** Begin **

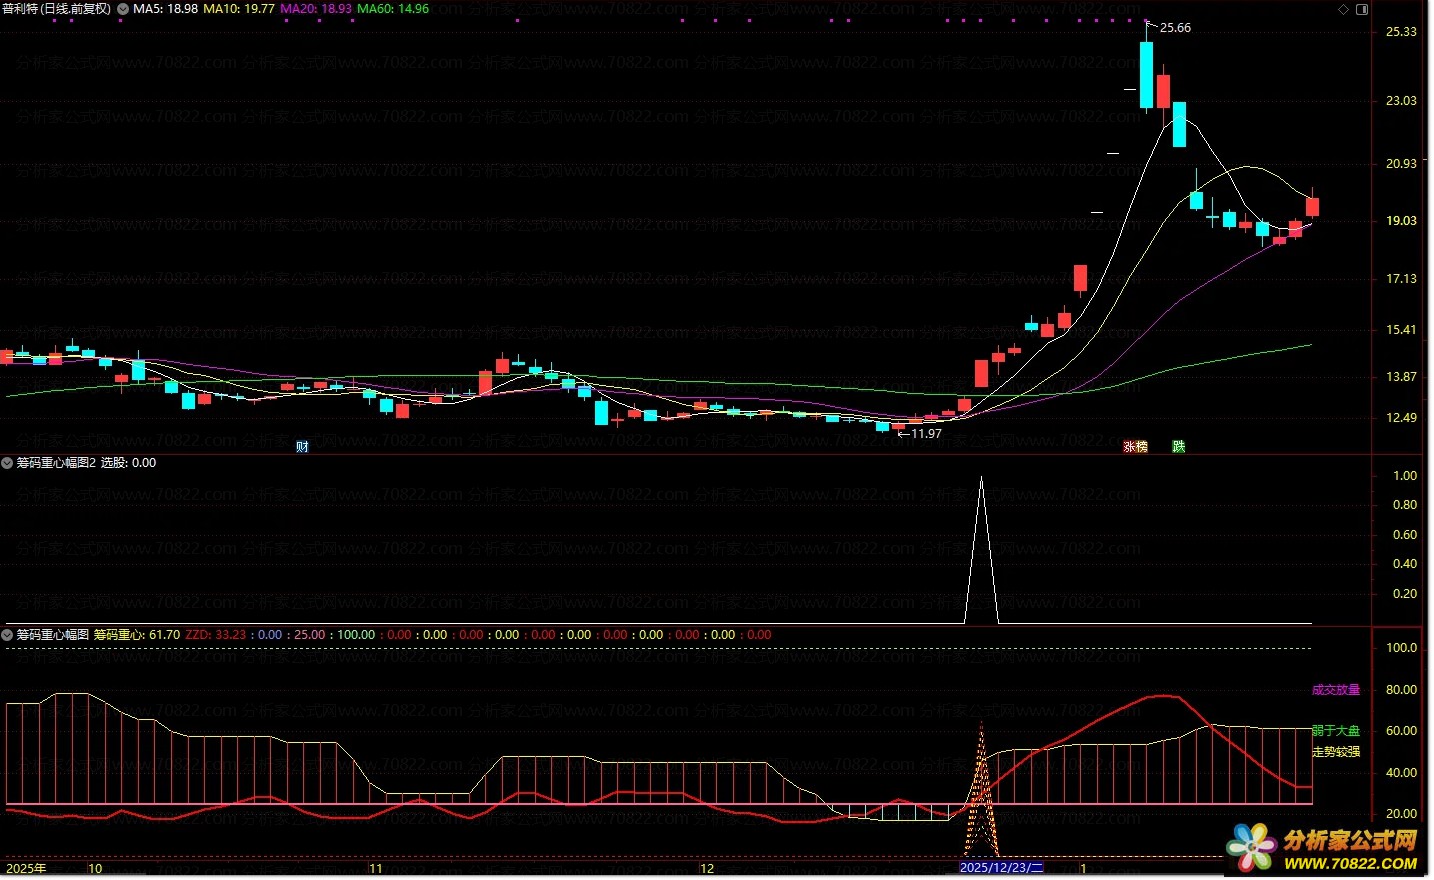Click the 2025/12/23 date marker on timeline
Viewport: 1434px width, 880px height.
[x=1001, y=868]
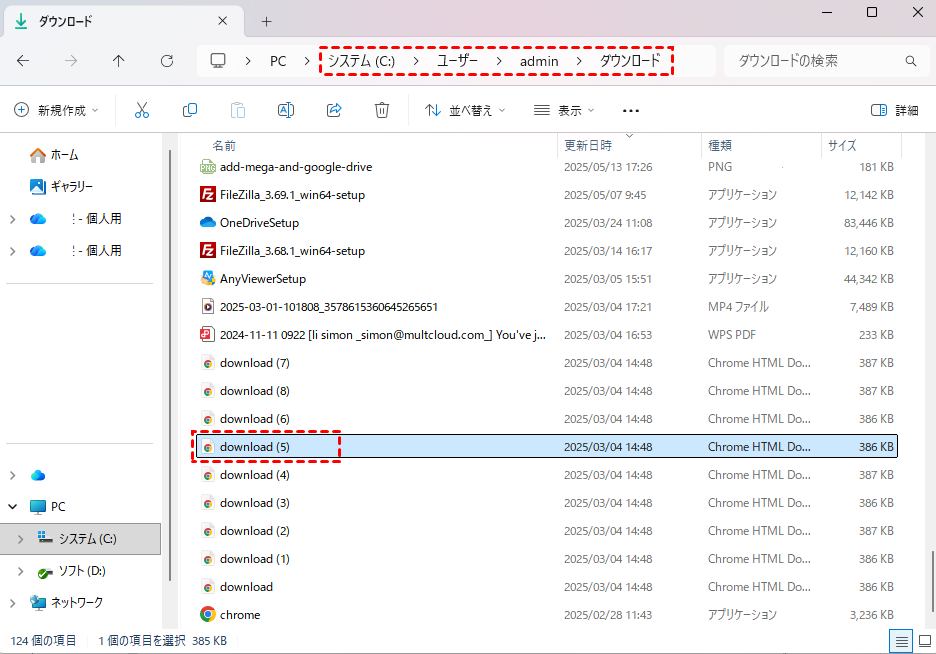The width and height of the screenshot is (936, 654).
Task: Open the 並べ替え sort dropdown
Action: pos(465,110)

** End **

- WHAT YOU ARE ASKED TO DO -
Copy every line of the items above word for word, leaving out the pictures.

- ANSWER FOR THIS EXERCISE -
Click the 2025/12/23 date marker on timeline
Viewport: 1434px width, 880px height.
[x=1001, y=868]
The width and height of the screenshot is (936, 654).
Task: Open the 並べ替え sort dropdown
Action: pos(465,110)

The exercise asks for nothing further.